Haliya  by Mervin Malonzo from the book  Alternative Alamat  by Paolo Chikiamco

Haliya by Mervin Malonzo from the book Alternative Alamat by Paolo Chikiamco

In the Bisayan version of the story, there were originally seven moons in the sky, and Haliya is one of the seven embodiments of the moon along with her siblings who reside above the clouds beyond this world. Her siblings Libulan, Subang, Banolor, Banilig, Bulan, and Mayari were all beautiful, young and fair, and were created to give light and beauty to the night sky. One night Bakunawa saw the moons, and captivated by their beauty, longed to possess them. The Bakunawa rose from his watery domain and flew to devour one of the moons. Unfortunately he soon realized the moon inside him was melting away like candle wax. The next night, Bakunawa rose into the sky and swallowed another moon, but this one too melted away. Night after night for six nights he took another moon from the sky, and each time it melted away inside him. Kan-Laon (the Supreme Deity) saw what had happened was furious. Rather than kill Bakunawa, she punished him to remain a beast for all eternity and commanded him not to devour the last moon, which was Haliya. Haliya forged a mask made of gold to hide her beauty and mourning at the loss of her siblings and swore to be Bakunawa's arch-rival. It's said that Bakunawa obeys Kan-Laon's order most of the time, but every now and then he tries to eat the last moon, and this is what causes eclipses. But the people on Earth raise a loud clamor of clanging and clashing metal, screaming and wailing, all to startle him into spitting the moon out. Others take the gentler approach, playing music to put him into a deep sleep so that the moon will roll out of his mouth.

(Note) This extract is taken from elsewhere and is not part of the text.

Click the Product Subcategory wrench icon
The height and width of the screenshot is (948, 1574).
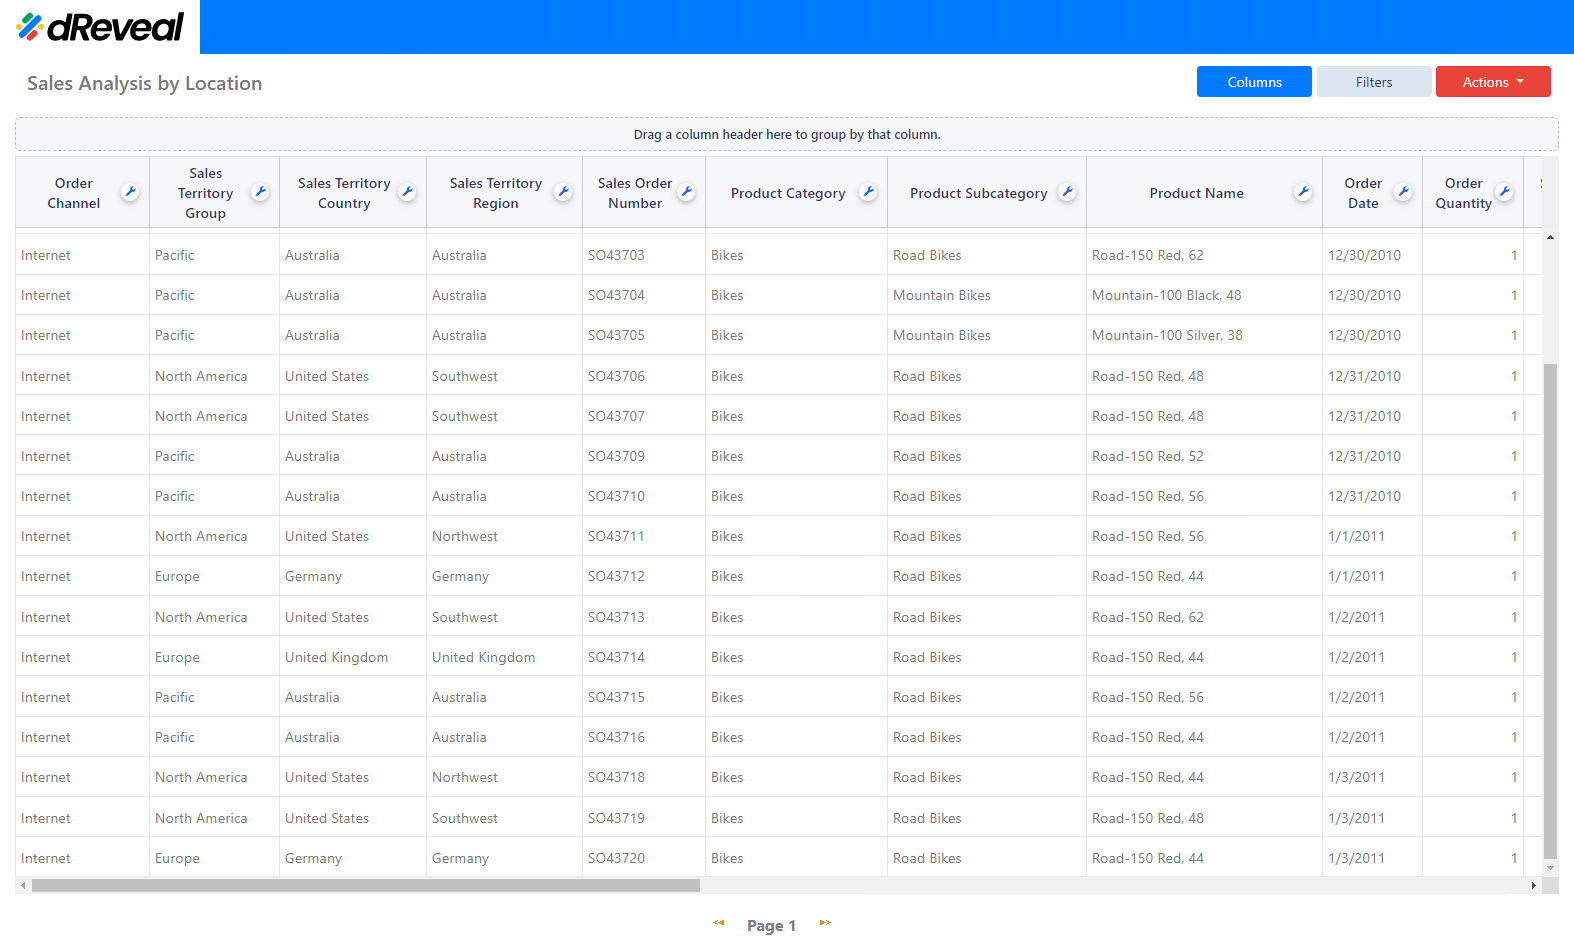coord(1067,192)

The Takay flower is a lotus-like flower that blooms plentifully in the freshwater lakes of the Bikol region, and a few different legends about its creation are associated with Haliya and Bulan. One is that the flower's beauty came from the light of the moon deities who descended to bathe and play in the waters, who were said to be so beautiful that wherever they swam the Takay flowers appeared.

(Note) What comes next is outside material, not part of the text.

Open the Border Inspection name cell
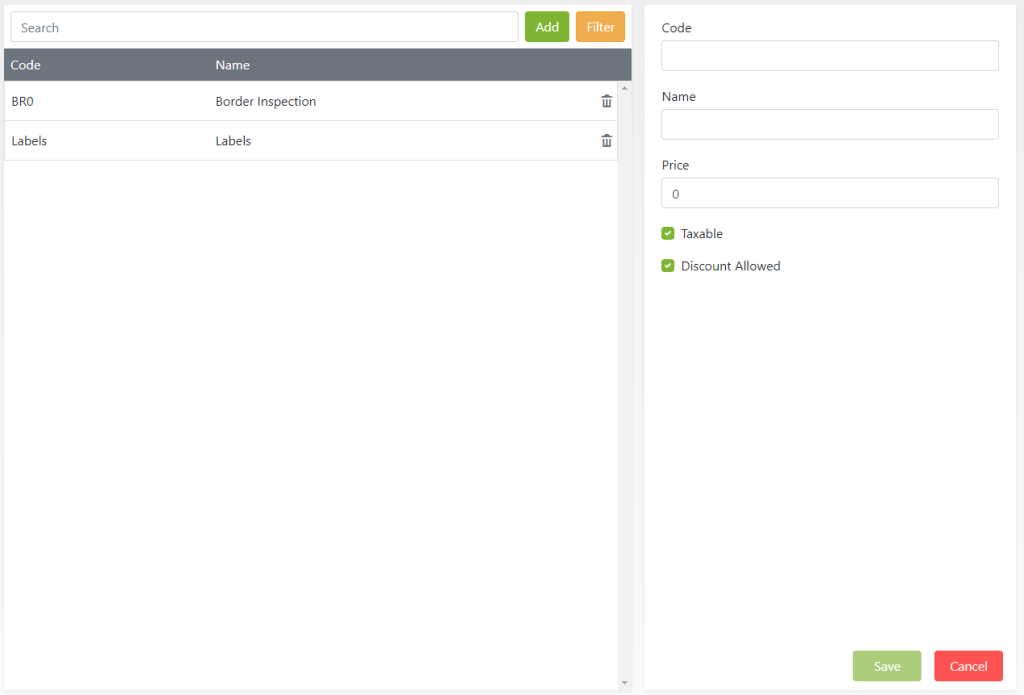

Another is that long ago in Bikol there lived a lovely maiden named Takay who was desired by men and gods but loved only one man named Kanaway. Takay was guarded by Onos, the god of storms,who also wanted her. Angry that Takay only loved Kanaway, Onos attacked Kanaway with lightning but he only turned into stone and didn't die. Super pissed, Onos caused a storm on Mount Asog, where Kanaway was, that was so intense the mountain sank and created Lake Buhi. Only afterwards did Onos realize that in the process he had drowned the maiden Takay. That night Haliya and Bulan went to bathe in the fresh waters of the new lake and saw the lovely corpse of the maiden being taken care of by the plants there. Moved by what they had seen, Haliya and Bulan used their powers to turn Takay into lovely flowers that grew on the plants that are now abundant in lakes in the region.